Within Indonesia’s coal industry, average breakeven prices—the amount of money for which corporations must sell their coal to cover the costs of production—stood at US$53 a tonne in the first half of 2020. This means present rates signal acute financial distress for the sector.

The analysis finds that out of 11 Indonesian miners surveyed, only one—Bayan Resources—is currently making a profit. It estimates that the period from July to September has seen firms run unprofitably and use up cash reserves to keep operations afloat.

Things are not expected to become easier either, as IEEFA forecasts that benchmark prices to remain at present levels for at least another 12 months. Such bleak business conditions will prompt stakeholders to ask increasingly tough questions about the financial status of the industry.

Indonesian coal miners have not yet made the case for a government bailout, but IEEFA says the sector seems “poised” to push for relief from royalty obligations if low prices persist.

Coal collapse

Ghee Peh, IEEFA energy analyst and the author of the report, said the economic value of coal assets and reserves was set to come under pressure as energy markets pivot to cheaper renewables and the fossil fuel loses its lustre among traditional investors as well as industry players.

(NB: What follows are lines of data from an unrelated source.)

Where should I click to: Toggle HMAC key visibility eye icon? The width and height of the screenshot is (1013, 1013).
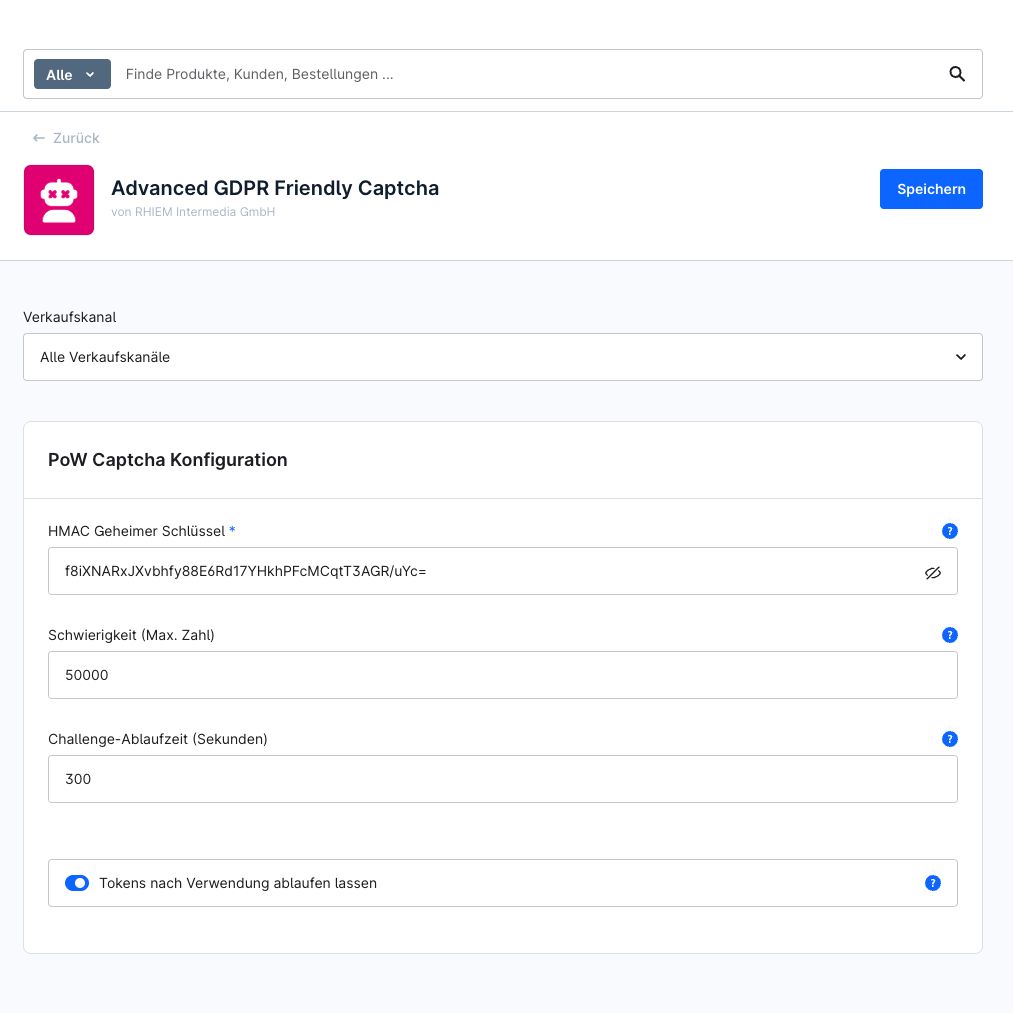(932, 572)
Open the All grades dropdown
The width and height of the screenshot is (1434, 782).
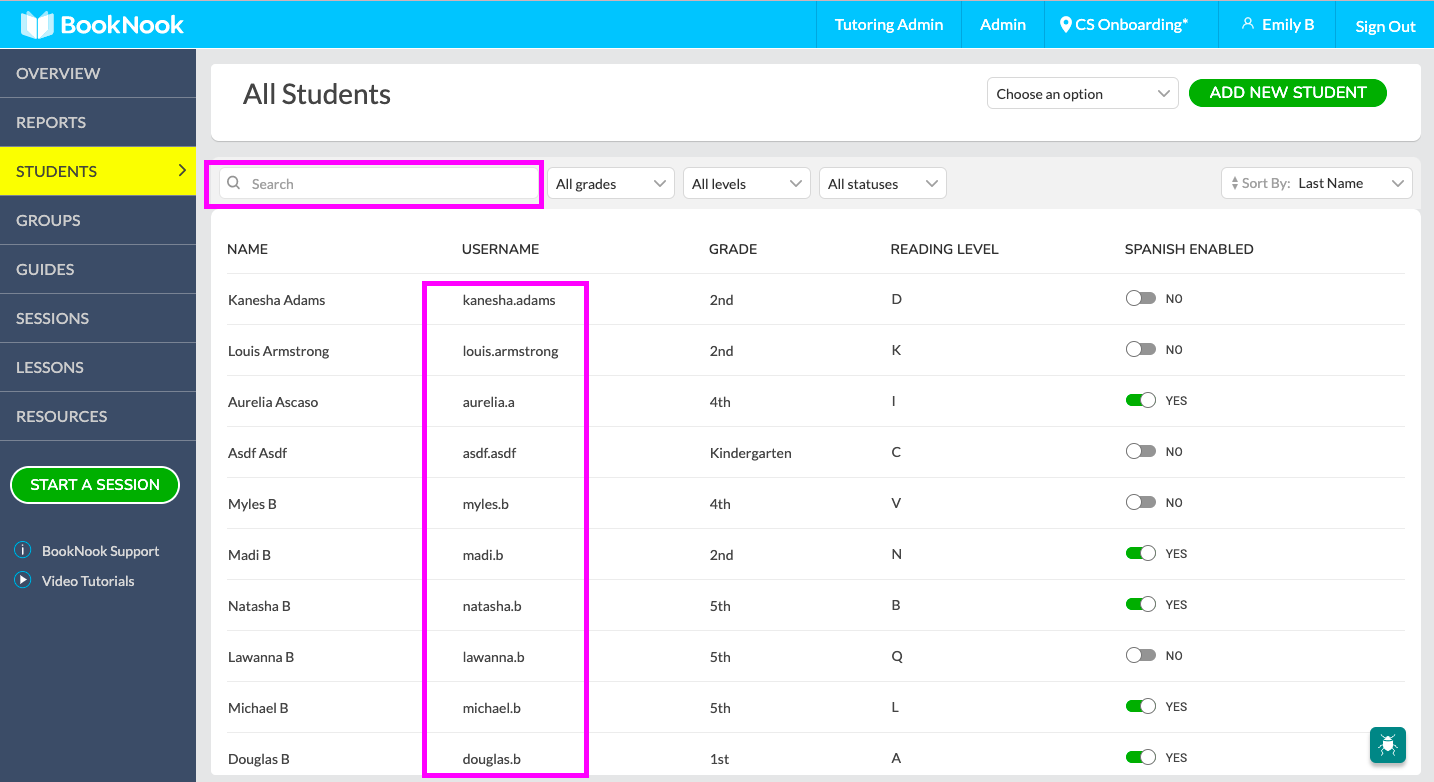(610, 183)
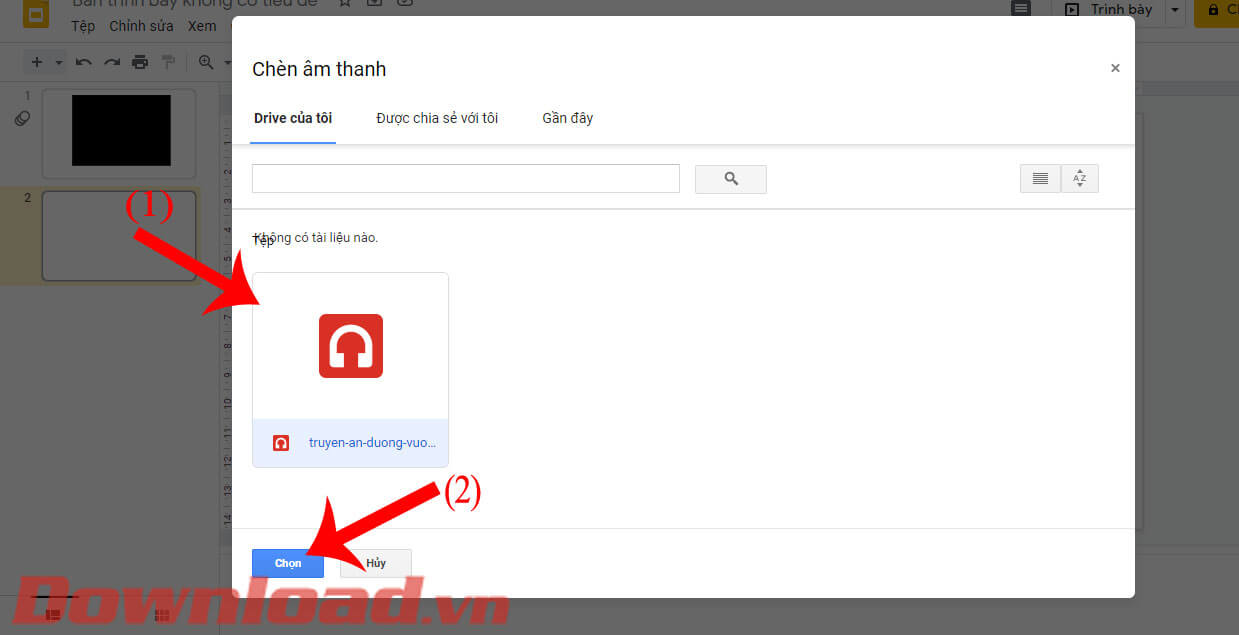The image size is (1239, 635).
Task: Click the Hủy cancel button
Action: [x=376, y=563]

Some of Indonesia’s major coal export markets, including China and India, are slashing imports and increasingly turning to domestic sources to bolster energy security. Both Bangladesh and Vietnam are considering scrapping coal-heavy power plans in favour of gas and renewables.

“As coal asset values decline, current operators and potential buyers have to reassess any decision to proceed. They may well end up with stranded assets,” Peh told Eco-Business. “Bad assets should be shut down.” Generators become stranded assets when they no longer yield sufficient returns.

Peh said nearly 140 significant global financiers, insurers and asset managers had already announced their divestment from coal financing, and major international miners such as Australia-based Rio Tinto and South Africa-based Anglo American have been backing away from coal assets since 2016.

The Australian mining behemoth BHP said last month that it intends to sell its Mount Arthur thermal coal operations and three other mines. Peh observed that these moves signalled a negative view on the risk profile of coal assets.

Let market forces run their course

The report reveals that five of the firms reviewed have larger portions of debt relative to equity capital that they could rely on for financing, making them more vulnerable to price fluctuations. They are Bumi Resources, ABM Investama, Geo Energy Resources, Toba Bara and Indika Energy.

Bumi Resources, ABM Investama and Geo Energy Resources in particular stand out for being structurally weak due to their required high breakeven prices of up to US$63 a tonne in addition to enormous debt loads.

Even with some measure of relief, these firms will struggle to juggle their bills in increasingly challenging markets, predicts the analysis. At the end of 2019, the Indonesian coal sector was already saddled with a total debt of US$6.5 billion.

IEEFA states that support for the coal sector would not resolve its structural issues in the long run and merely represent a form of relief for Indonesian and foreign lenders backing the sector, which include Bank Mandiri, Bank Negara Indonesia, Bank Rakyat Indonesia and Permata Bank.

“Any financial assistance provided to the coal industry will go straight into the hands of lenders, leaving a broken industry still broken,” said Peh.

“Any government bailout to the coal industry would put at risk further royalties the country sorely needs, while protecting underperforming companies in decline,” he continued. “Allowing poorly run coal mines and companies to fail may be the economically correct option.”